The Case Against Autodecode

Mon May 30 09:26:47 PDT 2016

Am Thu, 26 May 2016 16:23:16 -0700
schrieb "H. S. Teoh via Digitalmars-d"
<digitalmars-d at puremagic.com>:

> On Thu, May 26, 2016 at 12:00:54PM -0400, Andrei Alexandrescu via Digitalmars-d wrote:
> [...]
> > s.walkLength
> > s.count!(c => !"!()-;:,.?".canFind(c)) // non-punctuation
> > s.count!(c => c >= 32) // non-control characters  
> 
> Question: what should count return, given a string containing (1)
> combining diacritics, or (2) Korean text? Or (3) zero-width spaces?
> 
> 
> > Currently the standard library operates at code point level even
> > though inside it may choose to use code units when admissible. Leaving
> > such a decision to the library seems like a wise thing to do.  
> 
> The problem is that often such decisions can only be made by the user,
> because it depends on what the user wants to accomplish.  What should
> count return, given some Unicode string?  If the user wants to determine
> the size of a buffer (e.g., to store a string minus some characters to
> be stripped), then count should return the byte count. If the user wants
> to count the number of matching visual characters, then count should
> return the number of graphemes. If the user wants to determine the
> visual width of the (filtered) string, then count should not be used at
> all, but instead a font metric algorithm.  (I can't think of a practical
> use case where you'd actually need to count code points(!).)
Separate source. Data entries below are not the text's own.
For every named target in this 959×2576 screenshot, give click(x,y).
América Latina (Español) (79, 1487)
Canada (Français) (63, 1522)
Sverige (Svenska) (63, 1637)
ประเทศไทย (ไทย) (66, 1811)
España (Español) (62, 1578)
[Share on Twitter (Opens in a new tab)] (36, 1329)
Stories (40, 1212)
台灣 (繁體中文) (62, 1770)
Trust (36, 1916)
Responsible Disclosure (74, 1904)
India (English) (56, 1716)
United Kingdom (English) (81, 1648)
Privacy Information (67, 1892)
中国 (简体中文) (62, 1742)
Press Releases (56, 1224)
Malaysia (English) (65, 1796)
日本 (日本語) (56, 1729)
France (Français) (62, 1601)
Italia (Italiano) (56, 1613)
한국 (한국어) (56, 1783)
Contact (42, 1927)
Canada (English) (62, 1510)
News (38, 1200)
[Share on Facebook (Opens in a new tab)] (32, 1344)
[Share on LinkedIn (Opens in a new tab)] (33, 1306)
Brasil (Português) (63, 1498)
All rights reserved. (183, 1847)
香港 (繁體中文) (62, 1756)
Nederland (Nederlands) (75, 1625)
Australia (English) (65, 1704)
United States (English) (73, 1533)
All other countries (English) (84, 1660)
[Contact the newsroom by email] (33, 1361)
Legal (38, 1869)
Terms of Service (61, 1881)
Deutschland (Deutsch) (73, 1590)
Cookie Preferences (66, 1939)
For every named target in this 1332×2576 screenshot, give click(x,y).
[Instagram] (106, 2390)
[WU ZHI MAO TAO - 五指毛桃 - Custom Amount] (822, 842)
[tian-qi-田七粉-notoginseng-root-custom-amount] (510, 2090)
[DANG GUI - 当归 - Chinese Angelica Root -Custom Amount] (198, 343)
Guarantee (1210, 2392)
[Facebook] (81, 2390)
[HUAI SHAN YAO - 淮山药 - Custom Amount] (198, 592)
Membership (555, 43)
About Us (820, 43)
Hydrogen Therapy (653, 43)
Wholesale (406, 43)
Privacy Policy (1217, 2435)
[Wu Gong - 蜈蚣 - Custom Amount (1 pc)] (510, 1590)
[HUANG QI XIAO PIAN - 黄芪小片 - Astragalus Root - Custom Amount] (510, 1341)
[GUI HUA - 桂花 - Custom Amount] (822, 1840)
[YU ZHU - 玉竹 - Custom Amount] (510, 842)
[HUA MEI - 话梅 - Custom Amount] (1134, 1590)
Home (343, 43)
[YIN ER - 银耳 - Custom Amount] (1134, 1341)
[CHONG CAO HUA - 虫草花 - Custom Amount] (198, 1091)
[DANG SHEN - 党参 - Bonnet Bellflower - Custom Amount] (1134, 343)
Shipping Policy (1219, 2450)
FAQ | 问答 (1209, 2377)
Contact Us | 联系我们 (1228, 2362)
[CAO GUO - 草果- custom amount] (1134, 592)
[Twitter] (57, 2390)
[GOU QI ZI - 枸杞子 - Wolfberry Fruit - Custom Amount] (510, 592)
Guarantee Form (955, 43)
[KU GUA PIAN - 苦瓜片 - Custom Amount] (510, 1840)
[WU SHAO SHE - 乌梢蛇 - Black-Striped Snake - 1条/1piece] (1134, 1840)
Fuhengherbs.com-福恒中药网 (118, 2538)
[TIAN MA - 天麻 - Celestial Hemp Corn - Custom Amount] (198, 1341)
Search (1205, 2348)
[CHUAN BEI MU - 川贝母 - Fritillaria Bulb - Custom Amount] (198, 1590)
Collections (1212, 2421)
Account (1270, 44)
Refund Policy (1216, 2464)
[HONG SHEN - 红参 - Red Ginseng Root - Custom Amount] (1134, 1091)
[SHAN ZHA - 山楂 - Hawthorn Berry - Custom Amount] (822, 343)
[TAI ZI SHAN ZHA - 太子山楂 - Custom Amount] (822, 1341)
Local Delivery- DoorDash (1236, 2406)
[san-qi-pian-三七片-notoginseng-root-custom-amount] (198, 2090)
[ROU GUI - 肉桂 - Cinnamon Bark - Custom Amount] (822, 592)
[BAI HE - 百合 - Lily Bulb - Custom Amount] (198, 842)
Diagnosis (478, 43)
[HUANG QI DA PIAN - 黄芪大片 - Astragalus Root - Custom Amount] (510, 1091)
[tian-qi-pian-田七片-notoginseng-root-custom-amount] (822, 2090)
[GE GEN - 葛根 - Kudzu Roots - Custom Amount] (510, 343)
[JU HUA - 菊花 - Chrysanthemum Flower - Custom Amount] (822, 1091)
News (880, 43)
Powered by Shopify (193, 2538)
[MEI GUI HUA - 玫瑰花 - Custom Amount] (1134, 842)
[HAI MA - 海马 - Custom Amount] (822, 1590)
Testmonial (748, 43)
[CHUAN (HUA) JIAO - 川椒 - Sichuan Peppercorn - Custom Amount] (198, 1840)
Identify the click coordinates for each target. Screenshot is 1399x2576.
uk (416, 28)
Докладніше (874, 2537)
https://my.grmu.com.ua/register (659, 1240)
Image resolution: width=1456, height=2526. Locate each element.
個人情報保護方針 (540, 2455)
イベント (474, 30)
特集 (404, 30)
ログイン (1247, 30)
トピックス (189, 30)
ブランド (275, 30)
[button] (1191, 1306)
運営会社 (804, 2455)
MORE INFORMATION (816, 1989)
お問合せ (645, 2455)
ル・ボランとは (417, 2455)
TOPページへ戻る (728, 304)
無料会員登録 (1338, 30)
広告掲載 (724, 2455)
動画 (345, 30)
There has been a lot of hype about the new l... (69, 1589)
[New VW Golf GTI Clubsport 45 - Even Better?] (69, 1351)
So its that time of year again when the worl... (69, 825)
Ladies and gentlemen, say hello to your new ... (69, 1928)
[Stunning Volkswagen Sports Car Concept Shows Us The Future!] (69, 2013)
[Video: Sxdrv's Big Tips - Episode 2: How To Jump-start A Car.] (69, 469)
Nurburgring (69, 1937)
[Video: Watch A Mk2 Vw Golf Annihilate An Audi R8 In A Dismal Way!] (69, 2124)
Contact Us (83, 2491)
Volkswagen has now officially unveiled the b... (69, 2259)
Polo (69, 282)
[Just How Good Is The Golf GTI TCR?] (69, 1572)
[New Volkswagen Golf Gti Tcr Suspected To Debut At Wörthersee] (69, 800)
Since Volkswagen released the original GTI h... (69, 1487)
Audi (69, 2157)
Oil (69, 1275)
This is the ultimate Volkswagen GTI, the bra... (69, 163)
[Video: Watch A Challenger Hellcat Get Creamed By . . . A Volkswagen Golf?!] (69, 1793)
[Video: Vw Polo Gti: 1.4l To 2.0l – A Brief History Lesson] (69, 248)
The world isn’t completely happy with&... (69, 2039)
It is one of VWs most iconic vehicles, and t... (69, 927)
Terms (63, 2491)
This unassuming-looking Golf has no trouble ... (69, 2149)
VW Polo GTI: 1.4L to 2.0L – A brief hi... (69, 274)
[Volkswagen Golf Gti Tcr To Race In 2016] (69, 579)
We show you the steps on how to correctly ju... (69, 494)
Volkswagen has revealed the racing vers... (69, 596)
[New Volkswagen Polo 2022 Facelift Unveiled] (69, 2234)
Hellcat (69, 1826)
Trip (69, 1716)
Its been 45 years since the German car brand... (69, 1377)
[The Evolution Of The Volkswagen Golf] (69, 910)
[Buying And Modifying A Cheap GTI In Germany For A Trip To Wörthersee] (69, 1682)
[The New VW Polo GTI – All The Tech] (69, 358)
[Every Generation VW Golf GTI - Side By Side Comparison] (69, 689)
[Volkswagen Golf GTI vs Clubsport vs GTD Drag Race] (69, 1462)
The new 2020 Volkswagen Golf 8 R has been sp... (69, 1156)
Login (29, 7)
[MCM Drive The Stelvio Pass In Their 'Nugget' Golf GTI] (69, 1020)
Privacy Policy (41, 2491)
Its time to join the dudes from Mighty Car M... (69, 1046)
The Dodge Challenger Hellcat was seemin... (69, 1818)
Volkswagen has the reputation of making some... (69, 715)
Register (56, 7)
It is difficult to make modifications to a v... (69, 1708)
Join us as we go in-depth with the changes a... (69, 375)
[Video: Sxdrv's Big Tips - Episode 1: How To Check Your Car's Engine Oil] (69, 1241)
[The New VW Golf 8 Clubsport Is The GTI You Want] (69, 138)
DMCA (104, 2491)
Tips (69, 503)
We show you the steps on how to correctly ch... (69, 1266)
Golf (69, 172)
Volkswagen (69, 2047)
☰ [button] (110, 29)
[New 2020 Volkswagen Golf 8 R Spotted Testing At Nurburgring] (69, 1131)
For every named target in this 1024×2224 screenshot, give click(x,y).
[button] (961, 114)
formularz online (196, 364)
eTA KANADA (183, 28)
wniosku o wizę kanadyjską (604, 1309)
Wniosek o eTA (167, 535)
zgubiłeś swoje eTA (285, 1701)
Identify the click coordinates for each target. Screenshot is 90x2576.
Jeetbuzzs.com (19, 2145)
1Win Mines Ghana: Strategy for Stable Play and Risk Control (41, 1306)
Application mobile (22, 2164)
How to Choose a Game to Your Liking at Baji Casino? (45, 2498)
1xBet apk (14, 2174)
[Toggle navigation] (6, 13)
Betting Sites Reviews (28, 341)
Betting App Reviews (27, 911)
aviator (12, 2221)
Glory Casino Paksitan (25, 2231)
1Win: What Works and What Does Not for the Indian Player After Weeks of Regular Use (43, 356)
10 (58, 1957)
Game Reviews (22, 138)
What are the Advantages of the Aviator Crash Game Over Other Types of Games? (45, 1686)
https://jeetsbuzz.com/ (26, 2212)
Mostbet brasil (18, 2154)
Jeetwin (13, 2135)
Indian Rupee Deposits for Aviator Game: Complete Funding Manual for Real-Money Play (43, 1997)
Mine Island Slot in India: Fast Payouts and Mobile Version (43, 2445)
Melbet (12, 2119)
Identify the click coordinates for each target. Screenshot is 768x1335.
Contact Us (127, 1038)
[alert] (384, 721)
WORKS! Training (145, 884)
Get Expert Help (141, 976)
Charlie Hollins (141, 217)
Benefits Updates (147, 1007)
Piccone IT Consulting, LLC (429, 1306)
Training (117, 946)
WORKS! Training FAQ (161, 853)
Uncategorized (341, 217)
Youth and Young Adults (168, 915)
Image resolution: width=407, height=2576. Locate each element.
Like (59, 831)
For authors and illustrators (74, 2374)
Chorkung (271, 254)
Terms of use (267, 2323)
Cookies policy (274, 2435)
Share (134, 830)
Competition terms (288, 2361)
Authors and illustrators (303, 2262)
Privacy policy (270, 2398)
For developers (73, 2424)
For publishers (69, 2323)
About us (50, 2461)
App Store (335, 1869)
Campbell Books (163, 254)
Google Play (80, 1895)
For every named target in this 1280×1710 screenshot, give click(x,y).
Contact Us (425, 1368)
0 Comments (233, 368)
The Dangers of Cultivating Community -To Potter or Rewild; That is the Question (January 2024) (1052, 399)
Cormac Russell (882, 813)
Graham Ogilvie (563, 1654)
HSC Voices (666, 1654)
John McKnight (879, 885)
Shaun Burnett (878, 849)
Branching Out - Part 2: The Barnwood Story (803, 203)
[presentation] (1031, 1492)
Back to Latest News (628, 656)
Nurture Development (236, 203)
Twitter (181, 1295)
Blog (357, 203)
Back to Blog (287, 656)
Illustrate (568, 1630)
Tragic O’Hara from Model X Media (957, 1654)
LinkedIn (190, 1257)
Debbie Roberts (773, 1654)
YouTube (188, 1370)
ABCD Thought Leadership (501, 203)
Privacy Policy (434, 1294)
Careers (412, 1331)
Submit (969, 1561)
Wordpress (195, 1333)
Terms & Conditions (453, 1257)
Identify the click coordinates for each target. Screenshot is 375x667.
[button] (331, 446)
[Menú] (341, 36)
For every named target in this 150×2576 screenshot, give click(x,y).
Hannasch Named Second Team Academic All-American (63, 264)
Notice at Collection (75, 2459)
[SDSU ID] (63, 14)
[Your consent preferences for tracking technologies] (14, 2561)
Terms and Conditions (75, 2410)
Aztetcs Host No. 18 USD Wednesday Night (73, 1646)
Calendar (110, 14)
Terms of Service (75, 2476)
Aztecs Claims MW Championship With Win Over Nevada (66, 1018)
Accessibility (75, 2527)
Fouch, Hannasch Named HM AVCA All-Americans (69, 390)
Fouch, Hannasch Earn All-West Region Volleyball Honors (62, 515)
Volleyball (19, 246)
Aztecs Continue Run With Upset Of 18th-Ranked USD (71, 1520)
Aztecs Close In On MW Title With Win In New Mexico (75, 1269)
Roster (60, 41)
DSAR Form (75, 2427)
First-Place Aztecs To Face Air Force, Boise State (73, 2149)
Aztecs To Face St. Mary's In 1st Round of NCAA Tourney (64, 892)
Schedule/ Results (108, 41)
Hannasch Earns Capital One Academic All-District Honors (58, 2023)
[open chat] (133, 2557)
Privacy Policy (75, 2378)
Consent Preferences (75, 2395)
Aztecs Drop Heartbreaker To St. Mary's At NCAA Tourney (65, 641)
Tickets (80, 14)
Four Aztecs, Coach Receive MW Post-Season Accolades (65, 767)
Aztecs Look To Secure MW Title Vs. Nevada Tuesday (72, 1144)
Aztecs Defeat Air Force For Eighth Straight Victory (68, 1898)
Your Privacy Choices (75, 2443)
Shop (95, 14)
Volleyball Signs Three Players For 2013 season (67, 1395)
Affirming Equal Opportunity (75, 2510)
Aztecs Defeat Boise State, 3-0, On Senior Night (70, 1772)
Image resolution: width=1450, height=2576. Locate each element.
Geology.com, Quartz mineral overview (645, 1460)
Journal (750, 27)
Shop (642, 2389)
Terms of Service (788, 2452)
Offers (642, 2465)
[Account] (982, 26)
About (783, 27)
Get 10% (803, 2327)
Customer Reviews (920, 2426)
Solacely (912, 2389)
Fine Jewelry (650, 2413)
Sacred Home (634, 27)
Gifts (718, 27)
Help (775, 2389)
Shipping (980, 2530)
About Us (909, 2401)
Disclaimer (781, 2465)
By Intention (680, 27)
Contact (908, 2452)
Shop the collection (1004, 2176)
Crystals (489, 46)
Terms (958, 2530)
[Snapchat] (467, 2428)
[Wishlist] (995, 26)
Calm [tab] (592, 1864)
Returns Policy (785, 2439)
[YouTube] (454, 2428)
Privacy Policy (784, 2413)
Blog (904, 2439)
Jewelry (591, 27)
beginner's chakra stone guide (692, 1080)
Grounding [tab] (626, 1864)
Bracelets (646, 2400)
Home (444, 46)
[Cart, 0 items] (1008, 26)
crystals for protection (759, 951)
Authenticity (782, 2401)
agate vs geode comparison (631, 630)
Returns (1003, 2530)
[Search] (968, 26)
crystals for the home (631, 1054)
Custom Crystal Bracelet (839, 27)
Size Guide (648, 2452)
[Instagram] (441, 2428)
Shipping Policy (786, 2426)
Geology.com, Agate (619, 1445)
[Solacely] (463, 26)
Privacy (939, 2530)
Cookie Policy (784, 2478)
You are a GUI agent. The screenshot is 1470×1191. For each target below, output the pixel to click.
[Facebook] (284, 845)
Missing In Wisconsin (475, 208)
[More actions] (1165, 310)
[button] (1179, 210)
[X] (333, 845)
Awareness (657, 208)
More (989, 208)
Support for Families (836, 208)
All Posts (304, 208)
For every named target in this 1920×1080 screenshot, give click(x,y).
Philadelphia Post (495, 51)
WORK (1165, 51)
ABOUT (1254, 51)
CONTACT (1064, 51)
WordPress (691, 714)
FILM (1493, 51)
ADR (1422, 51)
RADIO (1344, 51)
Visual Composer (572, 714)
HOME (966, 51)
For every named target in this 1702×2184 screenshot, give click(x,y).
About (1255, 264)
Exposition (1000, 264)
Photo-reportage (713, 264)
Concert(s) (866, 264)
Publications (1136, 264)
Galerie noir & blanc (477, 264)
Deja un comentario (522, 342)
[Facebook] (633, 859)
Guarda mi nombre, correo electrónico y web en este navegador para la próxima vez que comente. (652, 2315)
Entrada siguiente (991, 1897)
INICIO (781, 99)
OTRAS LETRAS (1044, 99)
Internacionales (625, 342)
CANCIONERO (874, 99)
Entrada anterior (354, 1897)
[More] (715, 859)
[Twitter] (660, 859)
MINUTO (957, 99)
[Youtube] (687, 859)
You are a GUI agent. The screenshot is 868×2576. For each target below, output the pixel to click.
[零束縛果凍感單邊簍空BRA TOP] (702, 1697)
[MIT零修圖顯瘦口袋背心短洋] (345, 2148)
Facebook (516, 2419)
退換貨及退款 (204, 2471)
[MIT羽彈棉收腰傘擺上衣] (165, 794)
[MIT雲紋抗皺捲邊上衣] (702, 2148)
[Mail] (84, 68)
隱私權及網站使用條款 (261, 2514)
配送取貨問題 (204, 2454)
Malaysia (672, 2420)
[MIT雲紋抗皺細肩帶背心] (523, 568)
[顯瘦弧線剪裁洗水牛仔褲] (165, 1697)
Hey, I was about to answer exactly the same. It reminds me that
a few years ago I proposed making string iteration explicit
by code-unit, code-point and grapheme in "Rust" and there was
virtually no debate about doing it in the sense that to enable
people to write correct code they'd need to understand a
bit of Unicode and pick the right primitive. If you don't know
what to pick you look it up.

-- 
Marco